These days Hynix executives like to brag that Samsung Electronics looks to the smaller South Korean chipmaker as a benchmark.
“The top management is pushing their working-level people very hard – go to Hynix and look at their secret. They spent nothing but in the end gained 15 per cent Nand market share. How could they do that?” laughs Kwon Oh-chol, senior vice-president of strategic planning at Hynix. “So they have a lot of stress.”
While Samsung remains the industry giant, such a tale highlights Hynix’s metamorphosis from a company struggling to stay afloat to a competitive producer of Nand flash chips used in digital cameras and MP3 players, and of D-ram that powers computers.
Hynix’s secret is efficiency. By increasing the productivity of facilities and workers, Hynix has become the world’s most cost-efficient chipmaker. Three years ago it produced 225,000 memory wafers a month but has since more than doubled output.
The company’s M10 plant in Ichon, south of Seoul, is a good example of how Hynix, once on the brink of bankruptcy, streamlined procedures and invested a minimal amount to give its rivals something to worry about.
The chipmaker began to produce 4,000 12-inch wafers in October 2004, when it renovated the plant. But by the end of this year, it is aiming to churn out 50,000 a month at the plant, where automated production lines operate 24 hours a day.
“We spent far less than our competitors yet we increased our output capacity and we gained more market share,” Mr Kwon says. “The secret is all about our efficiency or productivity.”
Hynix is the fastest-growing chipmaker, with its 2005 revenue rising 23.4 per cent to $5.7bn, according to Gartner, a market researcher. The company reported an operating profit margin of 27 per cent in 2005, the second highest after Samsung among memory chipmakers.
Conversely, Micron Technology reported a 2 per cent margin, and Elpida Memory and Infineon Technologies suffered -2 per cent and -10 per cent margins respectively.
“This earnings superiority at Hynix, we believe, is due to enhanced cost competitiveness and richer product mix in D-rams, and successful diversification into Nand flash through efficient utilisation of existing fabs” Deutsche Bank says in a recent report.
In spite of being a latecomer, Hynix has become the world’s third-largest flash memory chipmaker with a 12.7 per cent market share, behind Samsung Electronics’ 52.9 per cent and Toshiba’s 21.9 per cent, according to iSuppli, another market researcher. And the company is determined to increase its market share further in the lucrative market, challenging its bigger rivals.

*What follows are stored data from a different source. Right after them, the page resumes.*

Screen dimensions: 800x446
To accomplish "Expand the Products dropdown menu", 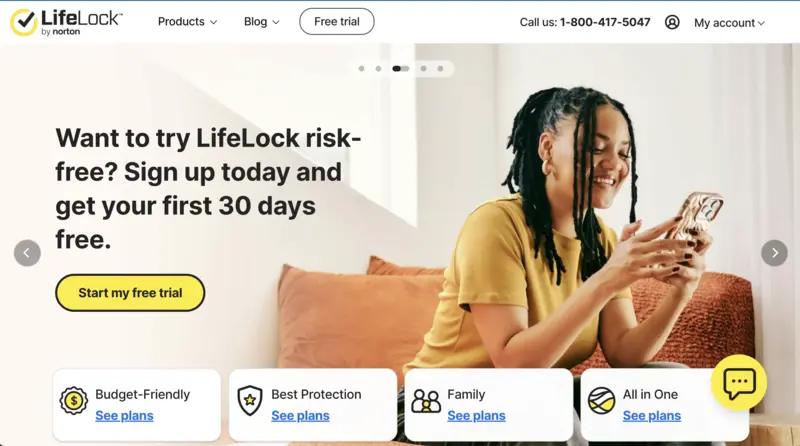I will point(187,22).
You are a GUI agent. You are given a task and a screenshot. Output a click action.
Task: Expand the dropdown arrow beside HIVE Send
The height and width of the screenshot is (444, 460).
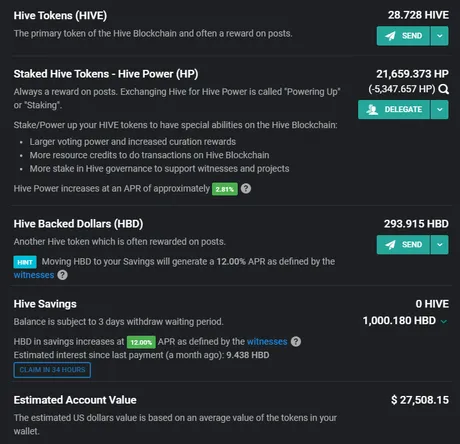coord(440,36)
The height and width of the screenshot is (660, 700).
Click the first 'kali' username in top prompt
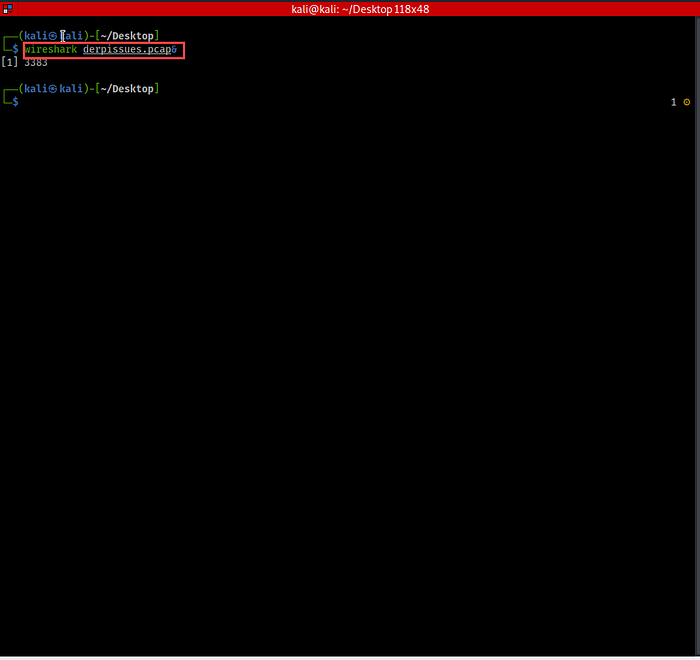(x=34, y=36)
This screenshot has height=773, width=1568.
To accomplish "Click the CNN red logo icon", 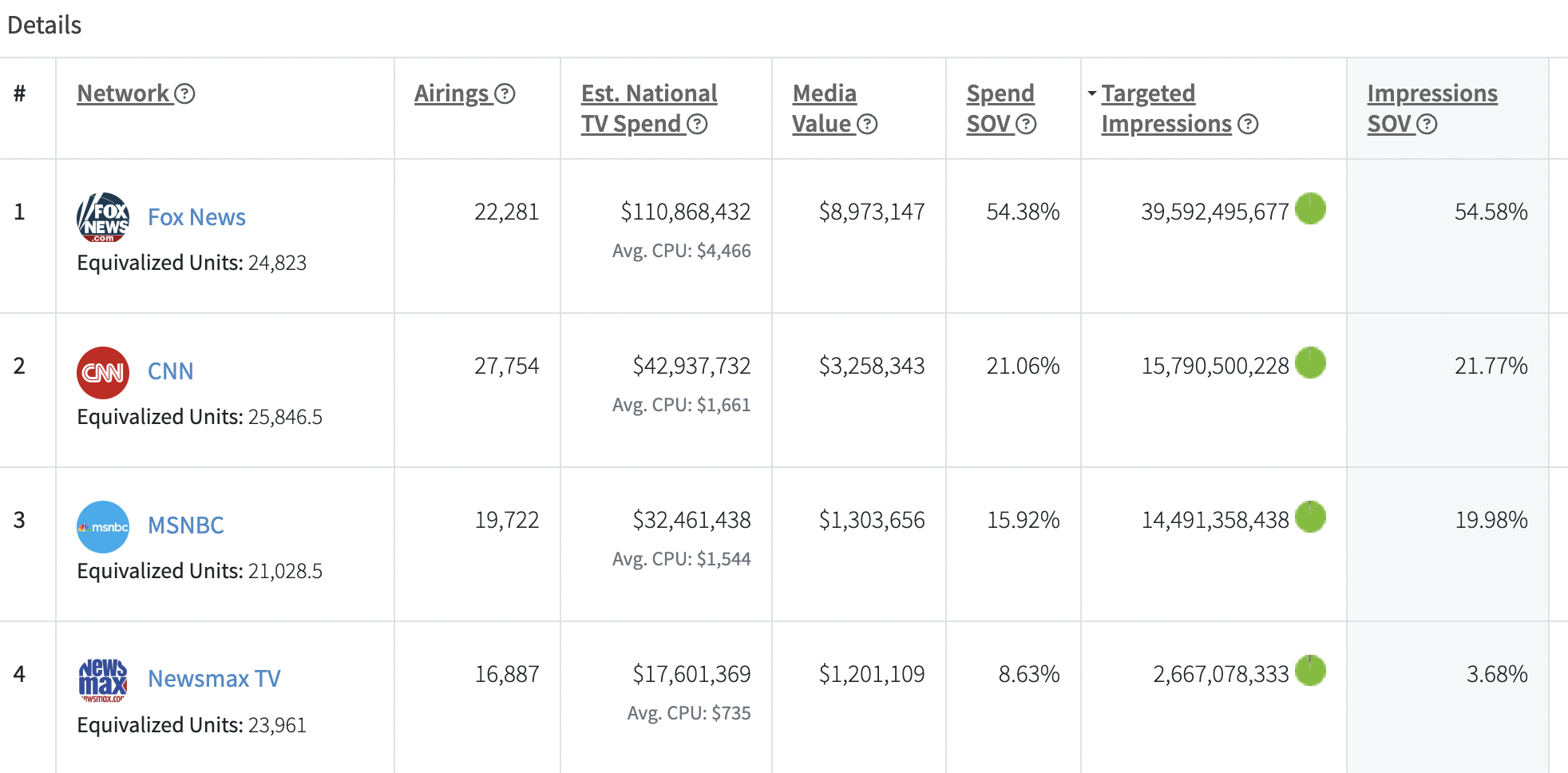I will (103, 372).
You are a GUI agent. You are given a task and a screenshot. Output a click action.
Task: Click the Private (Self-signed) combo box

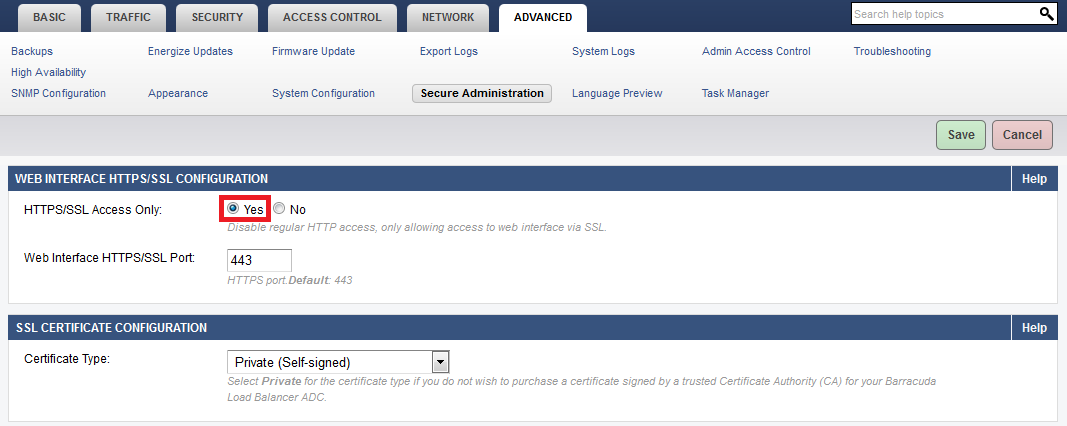coord(338,362)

Hynix is set to start on its next phase of growth through aggressive spending. The company is planning $3.6bn spending on facilities and equipment this year, including its joint venture plant in China with ST Microelectronics. And it estimates that it could spend $20bn over the next seven years, and may tap financial markets, if necessary, to finance capacity expansion.
The planned investment is much more than other memory chipmakers such as Micron and Infineon, but is still dwarfed by that of Samsung, which has earmarked about $4.6bn for its memory business this year and plans to spend $33bn over the next seven years.
But Hynix is trying hard to reduce the gap with Samsung by investing heavily in 300mm production lines and strengthening its strategic alliances with other chipmakers such as ST Micro and Taiwan’s Promos.
The increasing portion of premium products including flash memory chips has reduced Hynix’s exposure to the volatile industry cycle. But analysts remain concerned about its ability to tide over cyclical downturns since Hynix has sold its non-memory, flat screen and mobile handset businesses in the restructuring process.
“Memory business is very volatile so there is always a potential risk. Hynix is basically more exposed to an industry cycle than its competitors, because it is a pure memory producer,” says Kang Sang-wan, an analyst at Lehman Brothers.
Hynix shares recently took a pounding as flash memory chip prices fell more than expected amid growing concerns that the market may face oversupply, with chipmakers expanding capacity rapidly.
But Mr Kwon remains optimistic, saying that lower prices will spark more demand in the long run and its migration to more advanced technologies will help cut costs.
“Last year was a good year. This year, it may not be as good as last year, but it will still be a good year,” he says.